I hope the Catholic-haters note patient payment for services WILL NOT be used to build this complex(and the weak complaints about "high-paid" staff or health care executives shows the hidden contempt for the good in this institution-since they have so little to offer themselves they revert to anti-Catholic rhetoric which, in another arena, could be considered hate speech).

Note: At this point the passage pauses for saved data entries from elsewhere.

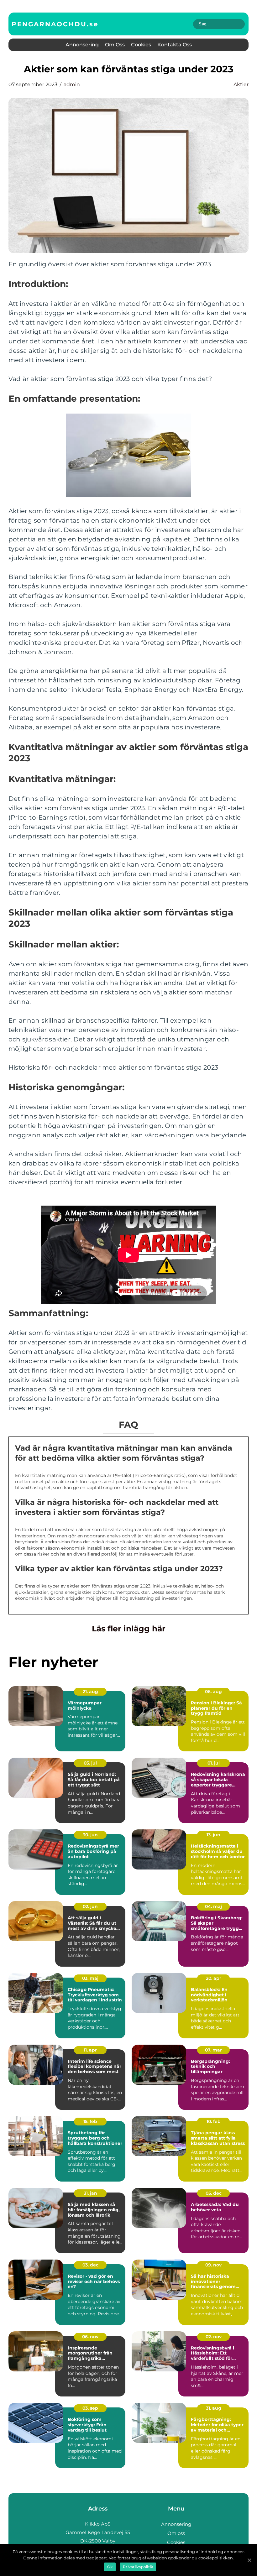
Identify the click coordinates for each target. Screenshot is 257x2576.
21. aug (90, 1691)
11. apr (90, 2050)
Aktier (241, 84)
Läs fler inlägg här (128, 1628)
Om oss (115, 45)
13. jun (213, 1835)
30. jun (90, 1835)
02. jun (90, 1906)
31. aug (213, 2408)
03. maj (90, 1978)
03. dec (90, 2265)
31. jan (90, 2193)
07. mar (213, 2050)
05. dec (214, 2193)
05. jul (90, 1763)
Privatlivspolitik (138, 2566)
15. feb (90, 2121)
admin (72, 84)
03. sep (90, 2408)
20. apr (213, 1978)
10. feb (214, 2121)
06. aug (213, 1691)
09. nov (213, 2265)
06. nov (90, 2336)
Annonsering (82, 45)
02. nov (214, 2336)
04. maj (213, 1906)
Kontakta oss (174, 45)
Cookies (141, 45)
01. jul (213, 1763)
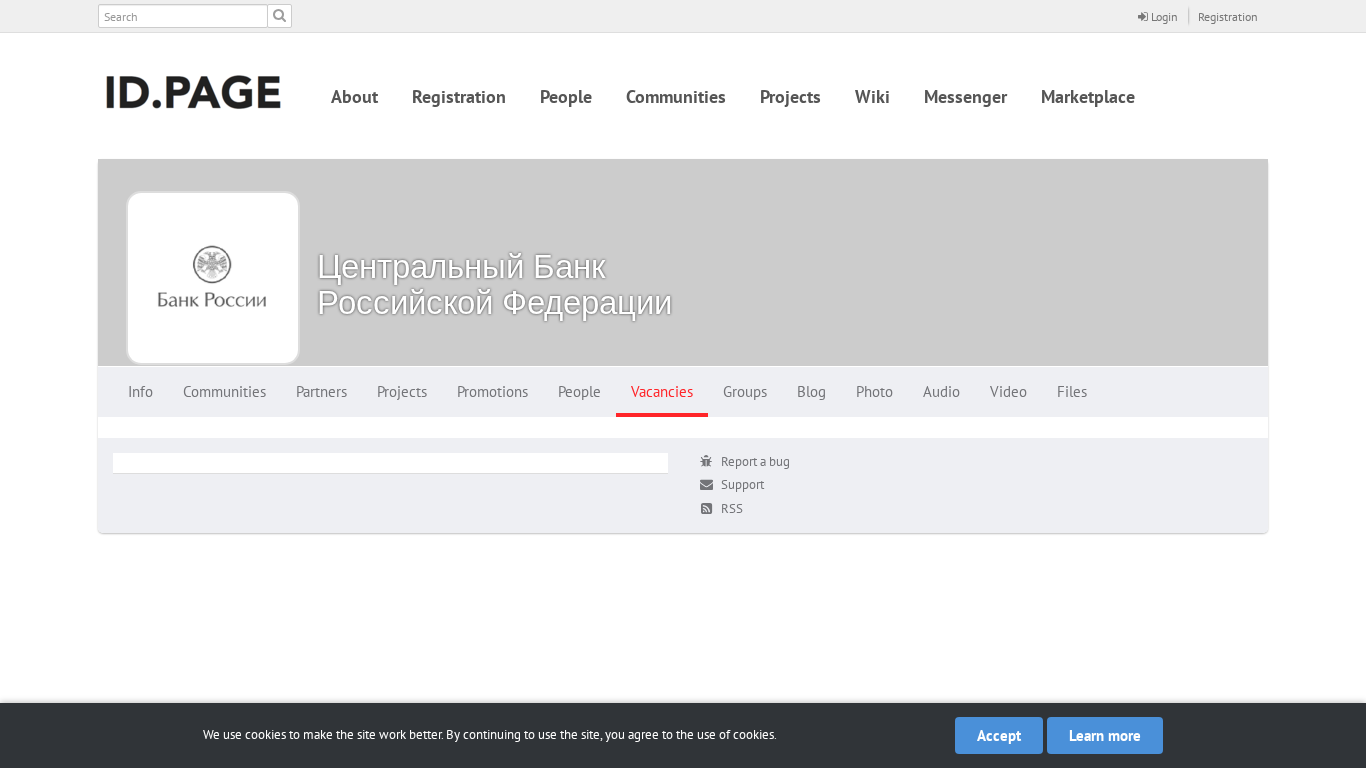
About (354, 96)
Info (140, 391)
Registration (1228, 16)
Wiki (872, 96)
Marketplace (1088, 96)
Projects (790, 96)
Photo (874, 391)
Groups (745, 391)
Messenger (965, 96)
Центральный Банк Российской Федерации (494, 283)
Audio (941, 391)
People (566, 96)
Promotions (492, 391)
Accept (999, 735)
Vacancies (662, 391)
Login (1163, 16)
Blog (811, 391)
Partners (321, 391)
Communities (676, 96)
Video (1008, 391)
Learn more (1105, 735)
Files (1072, 391)
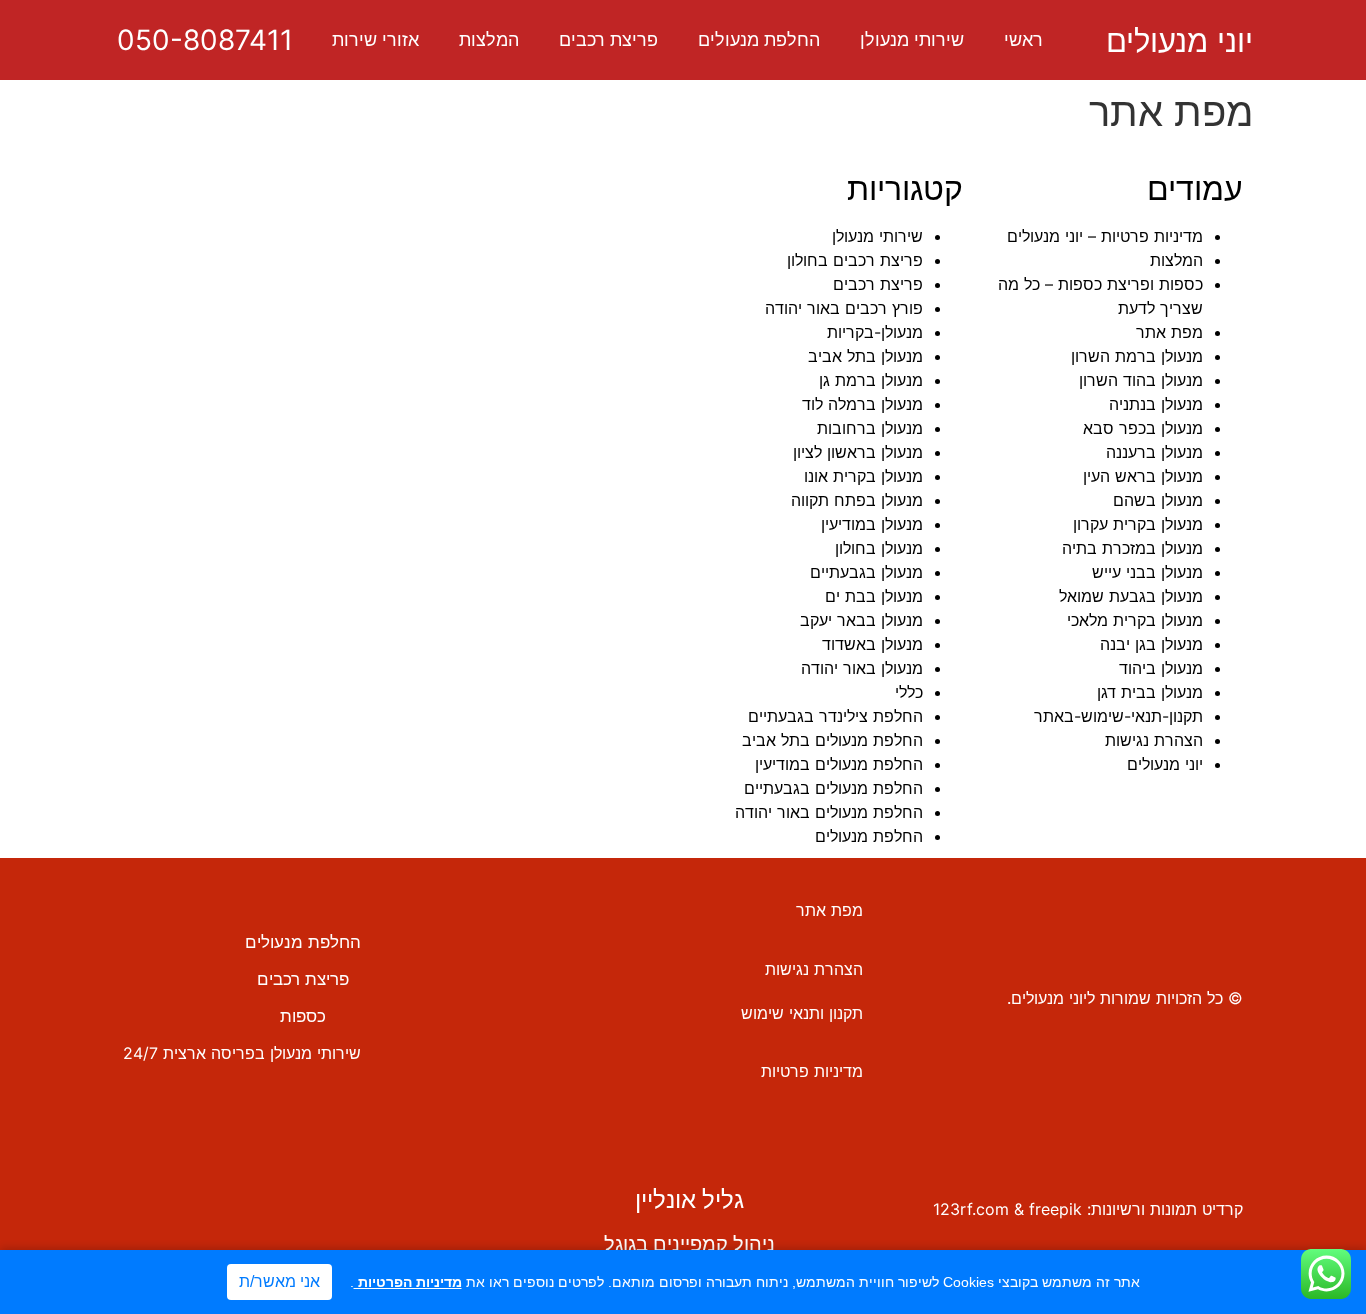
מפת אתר (1169, 332)
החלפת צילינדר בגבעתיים (835, 716)
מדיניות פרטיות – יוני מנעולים (1105, 236)
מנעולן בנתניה (1156, 404)
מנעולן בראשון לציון (858, 452)
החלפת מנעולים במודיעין (839, 764)
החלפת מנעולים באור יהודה (829, 812)
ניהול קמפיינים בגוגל (689, 1244)
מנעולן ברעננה (1154, 452)
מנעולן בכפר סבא (1143, 428)
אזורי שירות (375, 39)
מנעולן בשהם (1158, 500)
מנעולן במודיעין (872, 524)
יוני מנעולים (1179, 40)
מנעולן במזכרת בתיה (1132, 548)
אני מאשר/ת (279, 1281)
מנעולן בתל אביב (865, 356)
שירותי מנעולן (912, 39)
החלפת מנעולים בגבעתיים (833, 788)
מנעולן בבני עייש (1147, 572)
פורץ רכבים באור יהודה (844, 308)
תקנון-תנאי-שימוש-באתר (1118, 716)
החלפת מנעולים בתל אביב (832, 740)
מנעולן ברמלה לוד (862, 404)
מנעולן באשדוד (872, 644)
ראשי (1023, 39)
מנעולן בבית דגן (1150, 692)
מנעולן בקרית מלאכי (1135, 620)
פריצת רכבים (608, 39)
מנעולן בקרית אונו (863, 476)
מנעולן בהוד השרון (1141, 380)
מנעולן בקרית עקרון (1138, 524)
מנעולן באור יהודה (862, 668)
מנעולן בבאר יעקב (861, 620)
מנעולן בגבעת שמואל (1131, 596)
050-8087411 (205, 40)
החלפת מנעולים (759, 39)
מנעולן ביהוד (1161, 668)
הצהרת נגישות (1154, 740)
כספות (303, 1016)
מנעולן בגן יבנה (1151, 644)
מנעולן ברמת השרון (1137, 356)
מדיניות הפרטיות (408, 1282)
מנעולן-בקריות (875, 332)
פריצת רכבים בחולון (855, 260)
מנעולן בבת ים (874, 596)
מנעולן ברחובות (870, 428)
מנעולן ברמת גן (871, 380)
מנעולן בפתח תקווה (857, 500)
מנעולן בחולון (879, 548)
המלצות (489, 39)
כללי (909, 692)
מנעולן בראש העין (1143, 476)
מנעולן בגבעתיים (866, 572)
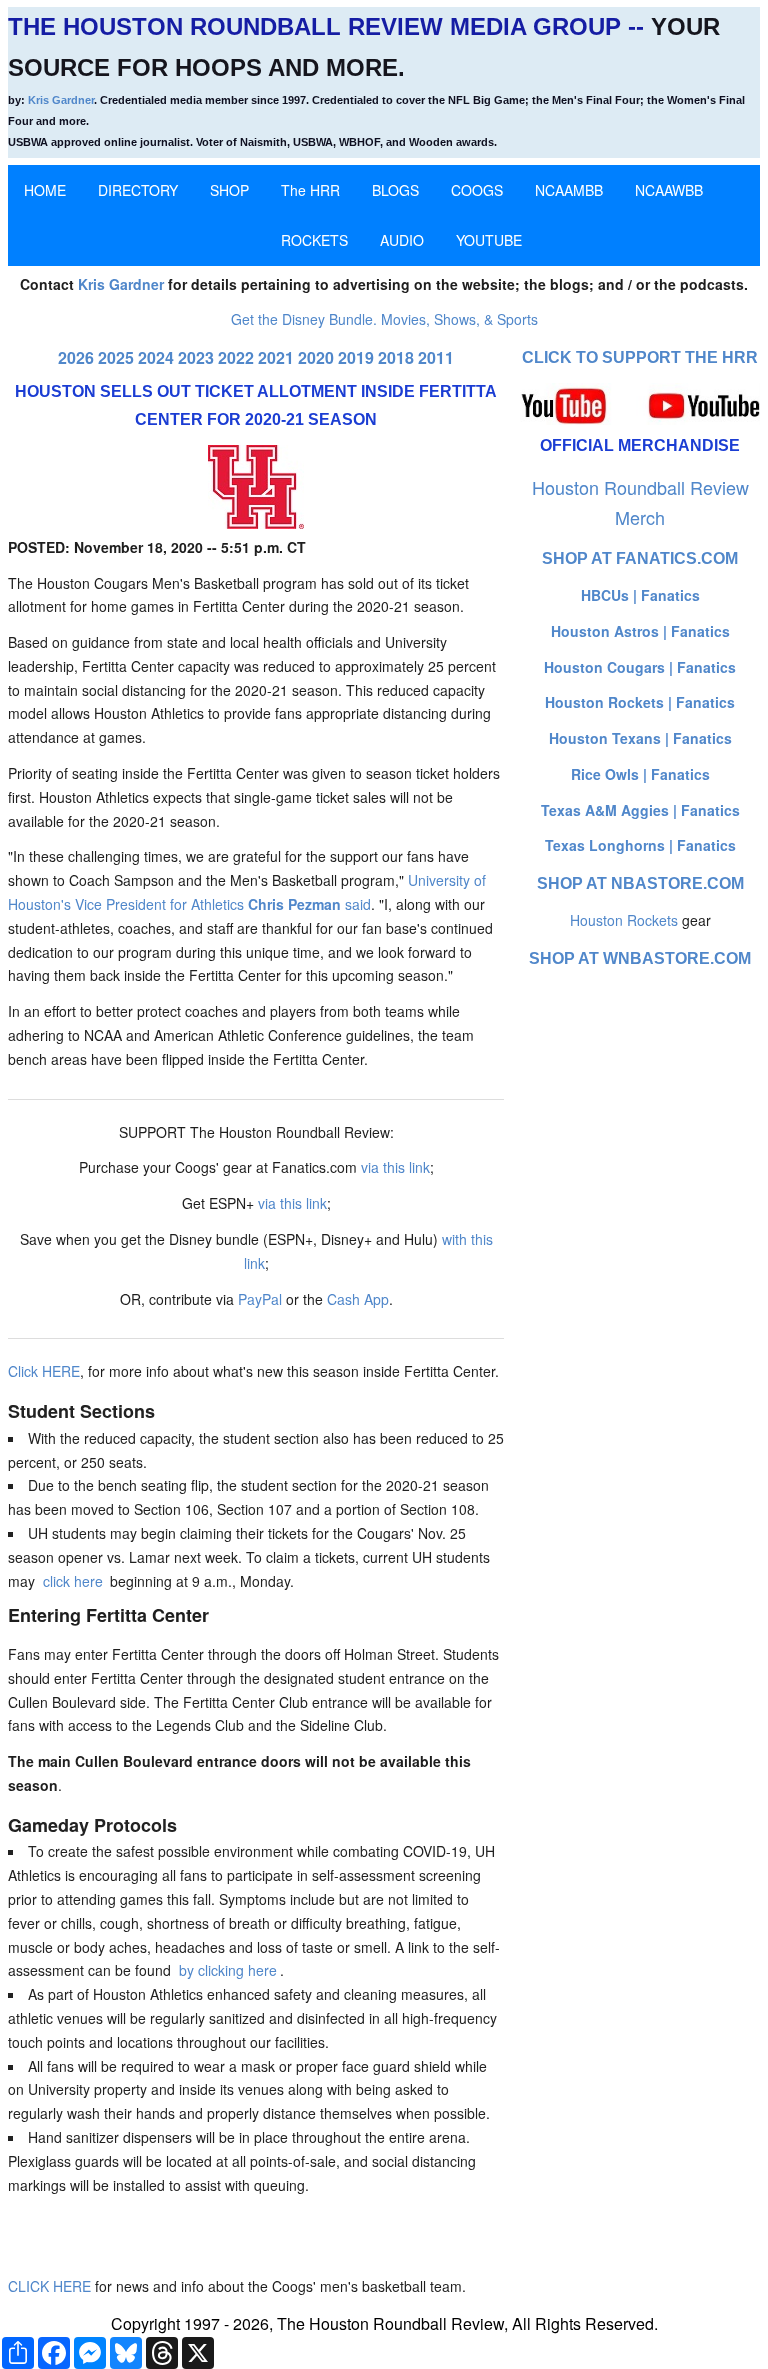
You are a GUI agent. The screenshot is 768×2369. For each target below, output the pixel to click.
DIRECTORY (138, 190)
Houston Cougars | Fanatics (640, 667)
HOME (45, 190)
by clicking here (228, 1970)
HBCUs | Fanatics (640, 595)
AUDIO (402, 240)
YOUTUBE (489, 240)
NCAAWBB (669, 190)
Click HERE (44, 1371)
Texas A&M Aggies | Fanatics (640, 810)
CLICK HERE (49, 2286)
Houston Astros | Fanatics (640, 631)
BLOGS (395, 190)
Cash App (358, 1299)
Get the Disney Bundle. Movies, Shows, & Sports (384, 319)
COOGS (477, 190)
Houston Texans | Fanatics (640, 738)
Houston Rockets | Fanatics (640, 702)
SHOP (229, 190)
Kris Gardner (61, 100)
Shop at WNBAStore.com (640, 958)
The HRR (310, 190)
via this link (395, 1167)
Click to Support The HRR (640, 357)
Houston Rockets (624, 920)
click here (73, 1581)
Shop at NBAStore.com (640, 883)
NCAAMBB (569, 190)
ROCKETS (314, 240)
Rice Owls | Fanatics (640, 774)
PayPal (260, 1299)
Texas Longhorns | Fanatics (640, 845)
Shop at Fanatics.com (640, 558)
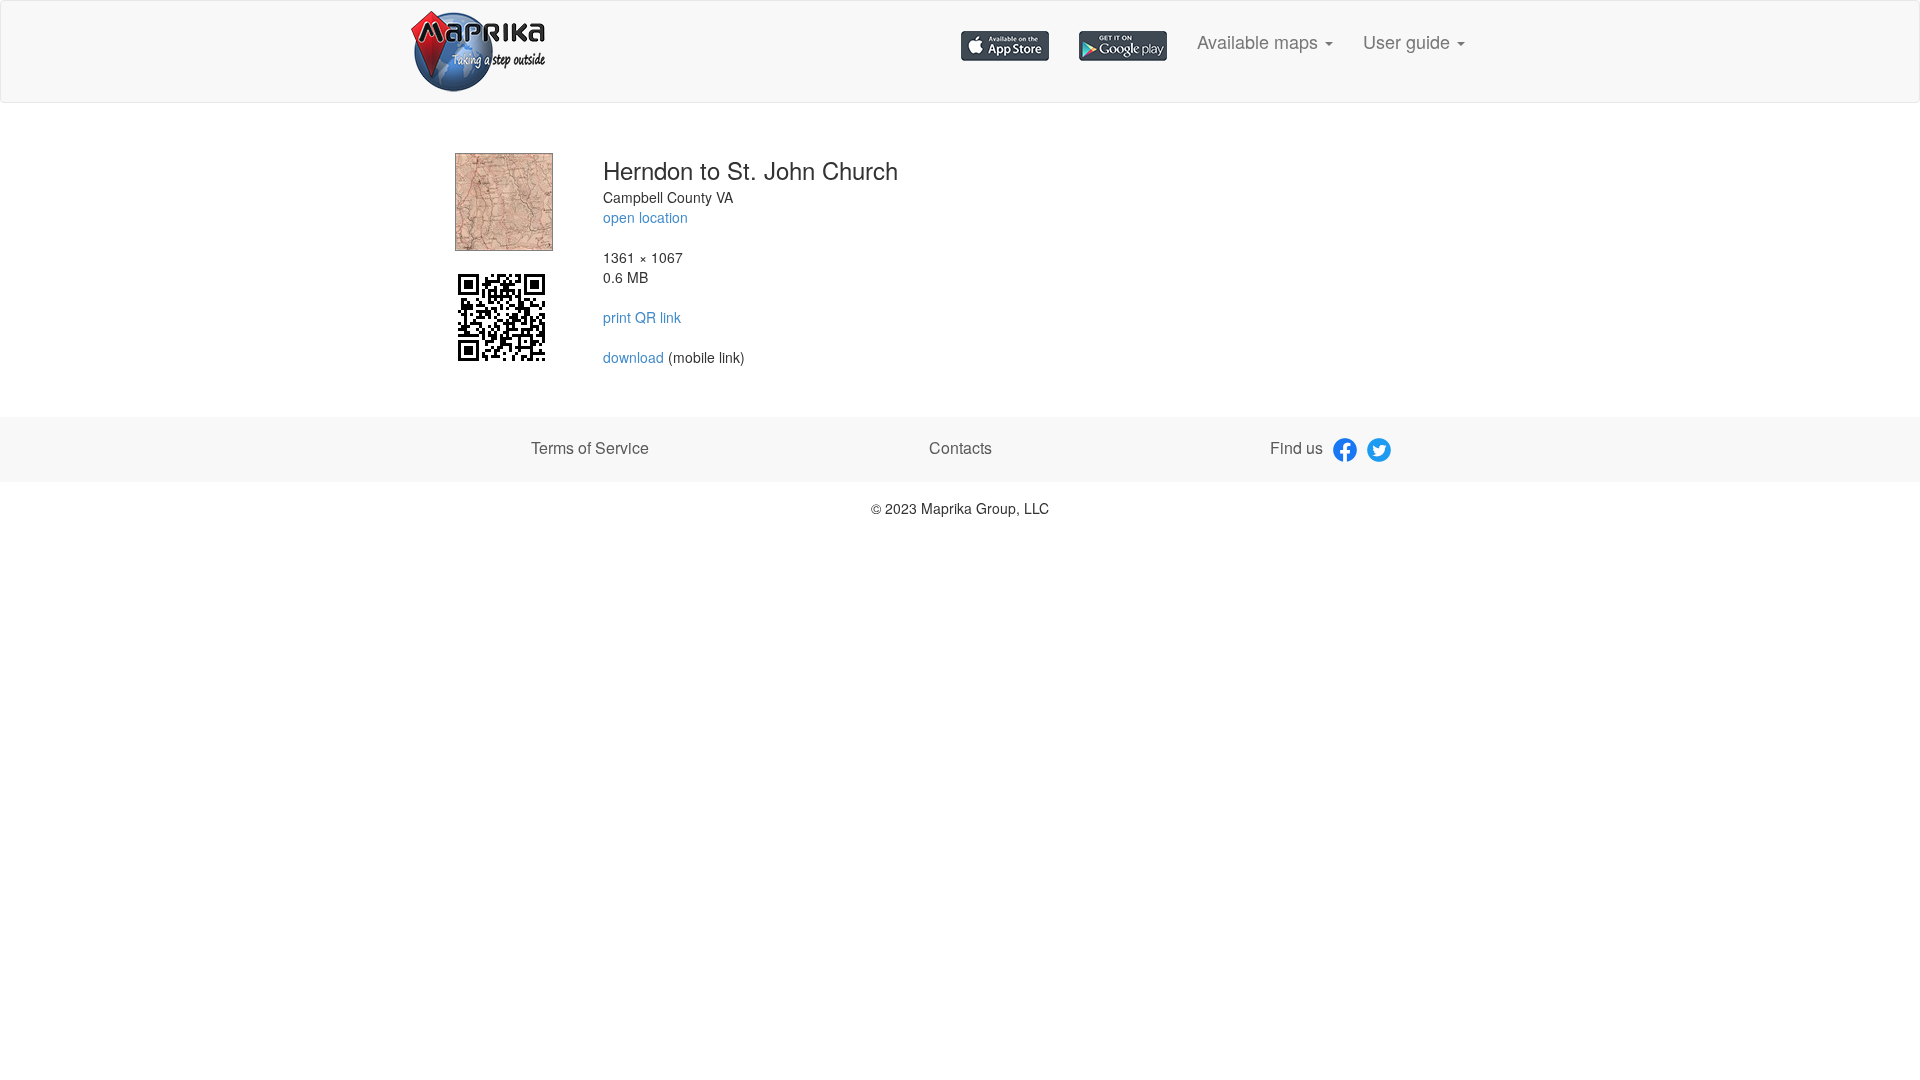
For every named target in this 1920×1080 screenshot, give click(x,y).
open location (645, 217)
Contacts (960, 447)
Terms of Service (590, 447)
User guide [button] (1409, 41)
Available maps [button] (1260, 41)
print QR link (642, 317)
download (635, 357)
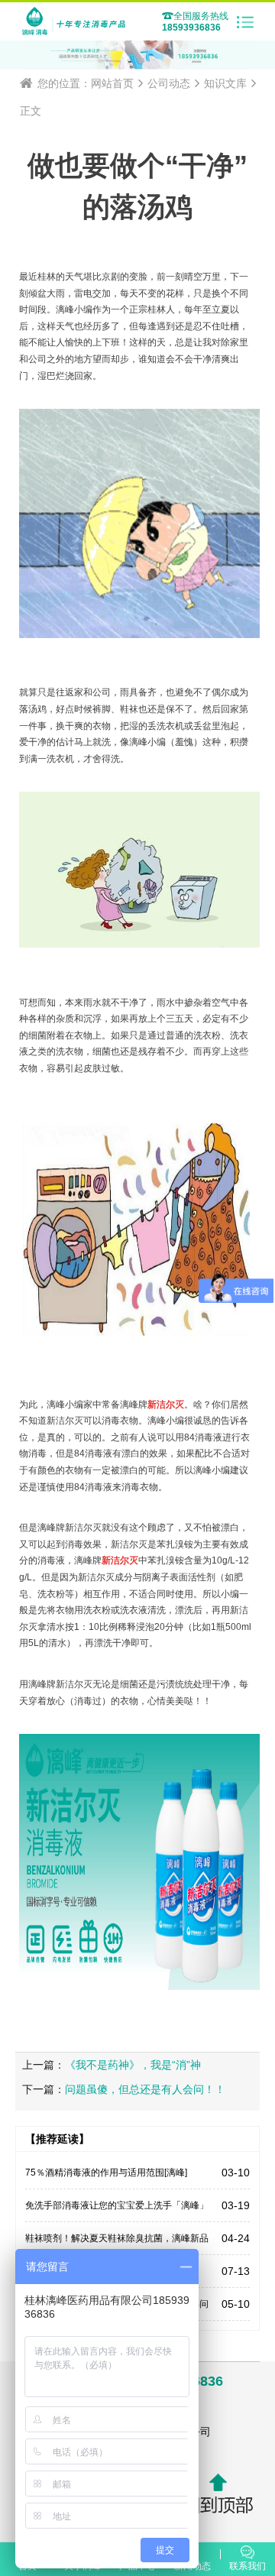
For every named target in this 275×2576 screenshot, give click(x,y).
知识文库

We are fortunate to have all our health care institutions. Kudos, too,to Methodist for its expansion plans.



Reply to monkfellow
Pat
July 13, 2007 - 07:13
Subject:
The Sisters have very little to do with OSF, it is ran by a corporation. I've never heard anything about high paid staff, the bulk of their employees are eligible for public assistance programs. The real winners in this expansion will be the stock holders, it should bring in a lot more revenue. I can't help but wonder exactly how they plan to hire so many new people when, by their own admission, they can't find enough applicants to staff the exsisting hospital. The era of "Catholic haters" is past. The ones who criticize OSF actually are those who work in the profession, or have inside knowledge of it's management. This expansion should go a long way to keeping the fund raising portion of their operation non-profit. We do have a lot of good dedicated doctors in the area. As long as they are willing to make money for the corporation they will practice at OSF. There isn't much room at OSF for those who put patient well being over bottom line.